_INSTRUCTIONS FOR THE TASK_
Starting at the line that contains "Where should I", print every remaining line of the entries, unchanged, and output nothing more.

_Excerpts from a dataset_
##########

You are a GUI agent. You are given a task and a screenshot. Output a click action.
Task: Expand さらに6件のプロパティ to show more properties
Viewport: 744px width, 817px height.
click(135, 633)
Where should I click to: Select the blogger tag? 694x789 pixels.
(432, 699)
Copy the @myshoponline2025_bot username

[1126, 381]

##########

_EXERCISE OUTPUT_
Where should I click to: Select the blogger tag? 694x789 pixels.
(432, 699)
Copy the @myshoponline2025_bot username

[1126, 381]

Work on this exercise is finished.